Notice that the citation speaks about the necessity of "keeping holy the Sunday." But God has not made the Sunday holy. In fact, the Bible knows nothing about such a day. It does know the first day of the week, which it calls a working day, but the Sunday, a day composed of parts of two days, was made in Rome. The only day that God has ever spoken of as holy is the seventh day of the week. That day He himself has made holy, and all he asks of us is to keep it holy. But since God has not made the Sunday holy, it follows that if man is to keep it holy, man himself must make it holy. All the sacredness in the world that Sunday has is that which man gives to it. The Sunday-sabbath, therefore, stands as the sign of man's pretended power to make things holy. For if man can make one thing holy, it is evident that he can make anything holy. If man can make and keep a day holy, then he can make and keep himself holy. The pope's sabbath is thus the sign of his claim to take the place of the Lord as the sanctifier of sinners.

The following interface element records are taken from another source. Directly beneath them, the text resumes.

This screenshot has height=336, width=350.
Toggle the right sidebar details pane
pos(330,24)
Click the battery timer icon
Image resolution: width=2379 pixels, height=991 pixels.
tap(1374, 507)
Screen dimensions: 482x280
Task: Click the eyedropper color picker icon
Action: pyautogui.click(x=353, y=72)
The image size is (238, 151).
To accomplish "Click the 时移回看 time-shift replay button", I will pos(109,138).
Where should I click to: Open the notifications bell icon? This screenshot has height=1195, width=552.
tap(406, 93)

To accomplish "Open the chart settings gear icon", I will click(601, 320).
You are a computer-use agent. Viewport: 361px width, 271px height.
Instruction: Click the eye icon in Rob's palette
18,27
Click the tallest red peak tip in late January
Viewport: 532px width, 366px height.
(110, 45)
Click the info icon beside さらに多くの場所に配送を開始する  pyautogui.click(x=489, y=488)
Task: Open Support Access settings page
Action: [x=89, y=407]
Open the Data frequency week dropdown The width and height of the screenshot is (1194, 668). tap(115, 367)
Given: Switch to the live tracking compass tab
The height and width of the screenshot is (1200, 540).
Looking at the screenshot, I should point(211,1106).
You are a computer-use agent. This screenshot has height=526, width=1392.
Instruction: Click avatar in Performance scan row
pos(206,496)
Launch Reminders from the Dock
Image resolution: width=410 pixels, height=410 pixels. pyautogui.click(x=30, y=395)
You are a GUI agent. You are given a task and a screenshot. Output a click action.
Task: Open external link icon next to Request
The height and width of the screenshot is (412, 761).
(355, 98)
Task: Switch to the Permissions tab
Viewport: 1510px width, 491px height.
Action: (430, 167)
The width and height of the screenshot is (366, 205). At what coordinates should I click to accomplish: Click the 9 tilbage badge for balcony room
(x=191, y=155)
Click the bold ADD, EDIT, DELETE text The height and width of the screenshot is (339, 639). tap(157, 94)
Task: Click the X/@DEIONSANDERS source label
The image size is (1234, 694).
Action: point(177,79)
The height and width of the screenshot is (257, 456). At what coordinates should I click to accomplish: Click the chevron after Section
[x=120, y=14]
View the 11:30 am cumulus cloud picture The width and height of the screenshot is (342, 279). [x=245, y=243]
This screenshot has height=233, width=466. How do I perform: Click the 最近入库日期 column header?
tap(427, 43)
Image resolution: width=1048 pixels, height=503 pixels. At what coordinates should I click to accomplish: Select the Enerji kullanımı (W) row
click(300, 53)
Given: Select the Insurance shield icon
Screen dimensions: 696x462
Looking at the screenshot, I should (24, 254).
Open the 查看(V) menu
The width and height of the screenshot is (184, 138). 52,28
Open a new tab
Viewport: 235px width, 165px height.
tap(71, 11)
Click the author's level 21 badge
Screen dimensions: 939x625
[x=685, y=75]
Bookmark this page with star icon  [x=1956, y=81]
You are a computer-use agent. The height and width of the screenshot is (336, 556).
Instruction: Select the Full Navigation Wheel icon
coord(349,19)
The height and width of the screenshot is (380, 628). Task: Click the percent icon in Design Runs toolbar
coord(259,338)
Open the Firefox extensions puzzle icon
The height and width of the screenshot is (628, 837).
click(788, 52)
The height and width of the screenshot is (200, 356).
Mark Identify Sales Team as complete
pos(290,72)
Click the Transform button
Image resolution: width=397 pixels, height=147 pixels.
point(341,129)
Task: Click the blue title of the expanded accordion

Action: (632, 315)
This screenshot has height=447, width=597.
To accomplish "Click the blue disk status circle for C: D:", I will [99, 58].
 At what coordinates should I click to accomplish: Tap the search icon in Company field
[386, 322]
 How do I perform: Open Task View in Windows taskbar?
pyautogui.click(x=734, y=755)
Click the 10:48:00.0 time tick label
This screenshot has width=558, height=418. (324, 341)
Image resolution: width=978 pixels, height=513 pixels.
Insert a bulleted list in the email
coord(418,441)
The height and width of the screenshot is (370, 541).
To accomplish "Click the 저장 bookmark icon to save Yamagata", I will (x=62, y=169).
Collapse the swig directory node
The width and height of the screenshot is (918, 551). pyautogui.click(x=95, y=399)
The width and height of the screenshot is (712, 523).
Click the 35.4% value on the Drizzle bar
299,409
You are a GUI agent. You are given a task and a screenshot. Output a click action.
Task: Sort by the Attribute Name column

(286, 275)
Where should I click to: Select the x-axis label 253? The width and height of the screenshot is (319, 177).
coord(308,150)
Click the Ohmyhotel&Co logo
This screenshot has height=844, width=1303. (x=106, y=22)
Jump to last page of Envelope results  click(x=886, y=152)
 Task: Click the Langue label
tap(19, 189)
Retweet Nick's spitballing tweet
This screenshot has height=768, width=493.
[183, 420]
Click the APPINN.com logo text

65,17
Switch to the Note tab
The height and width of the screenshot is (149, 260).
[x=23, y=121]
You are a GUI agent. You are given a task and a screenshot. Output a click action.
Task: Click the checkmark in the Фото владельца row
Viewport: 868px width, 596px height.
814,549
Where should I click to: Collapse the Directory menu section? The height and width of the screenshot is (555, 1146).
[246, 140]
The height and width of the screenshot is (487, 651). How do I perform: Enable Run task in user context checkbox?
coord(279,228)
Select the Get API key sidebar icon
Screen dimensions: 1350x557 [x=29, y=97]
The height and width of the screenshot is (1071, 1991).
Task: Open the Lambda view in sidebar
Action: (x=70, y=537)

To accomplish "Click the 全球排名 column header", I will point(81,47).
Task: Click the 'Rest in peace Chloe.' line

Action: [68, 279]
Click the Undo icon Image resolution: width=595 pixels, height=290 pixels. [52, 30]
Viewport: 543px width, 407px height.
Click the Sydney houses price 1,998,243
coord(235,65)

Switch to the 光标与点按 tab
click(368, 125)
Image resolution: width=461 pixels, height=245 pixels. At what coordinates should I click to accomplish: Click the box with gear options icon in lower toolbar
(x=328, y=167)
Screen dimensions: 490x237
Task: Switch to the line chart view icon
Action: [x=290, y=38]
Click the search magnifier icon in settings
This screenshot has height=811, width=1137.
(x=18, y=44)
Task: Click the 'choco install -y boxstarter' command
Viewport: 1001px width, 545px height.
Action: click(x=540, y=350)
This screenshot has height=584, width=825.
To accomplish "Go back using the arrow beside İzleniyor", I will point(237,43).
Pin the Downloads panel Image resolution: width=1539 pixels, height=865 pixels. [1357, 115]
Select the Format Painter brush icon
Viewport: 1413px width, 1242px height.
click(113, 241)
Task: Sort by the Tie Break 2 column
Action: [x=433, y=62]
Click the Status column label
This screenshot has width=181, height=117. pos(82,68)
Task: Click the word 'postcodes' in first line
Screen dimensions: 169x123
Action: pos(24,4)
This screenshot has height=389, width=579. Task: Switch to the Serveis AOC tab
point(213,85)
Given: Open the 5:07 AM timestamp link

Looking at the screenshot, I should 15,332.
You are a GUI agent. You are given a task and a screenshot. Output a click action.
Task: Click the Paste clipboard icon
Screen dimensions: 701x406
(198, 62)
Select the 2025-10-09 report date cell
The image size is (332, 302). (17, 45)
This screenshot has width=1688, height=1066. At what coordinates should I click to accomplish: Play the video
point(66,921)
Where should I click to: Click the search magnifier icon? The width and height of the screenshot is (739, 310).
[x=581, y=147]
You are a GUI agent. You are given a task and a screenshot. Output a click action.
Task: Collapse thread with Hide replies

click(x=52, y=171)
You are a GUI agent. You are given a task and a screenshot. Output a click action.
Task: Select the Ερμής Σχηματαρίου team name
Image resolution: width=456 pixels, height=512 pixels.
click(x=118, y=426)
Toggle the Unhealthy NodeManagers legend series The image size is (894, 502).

While the seventh day is the sign of God's power to save by his own works, the Sunday is the sign of man's assumed power to save himself by his own works entirely apart from, and in spite of the Lord. It repudiates the Lord, in repudiating his Word. Take notice that this is said of the pope's Sunday, and not of all those who regard it as a holy day. There are thousands who are keeping the pope's day, honestly supposing it to be the Sabbath of the Lord. Such of course believe in justification by faith, although they unwittingly observe the sign of justification by works. It is for the benefit of such that this article is written, that they may be wholly consistent in their profession of faith. We are dealing with facts, regardless of how men may stand related to them; and the facts are that the Lord's Sabbath is justification by faith; the pope's sabbath means justification by works, and that man's own works. On which side will you stand?
American Sentinel 13, 27 (July 14, 1898), 421-423.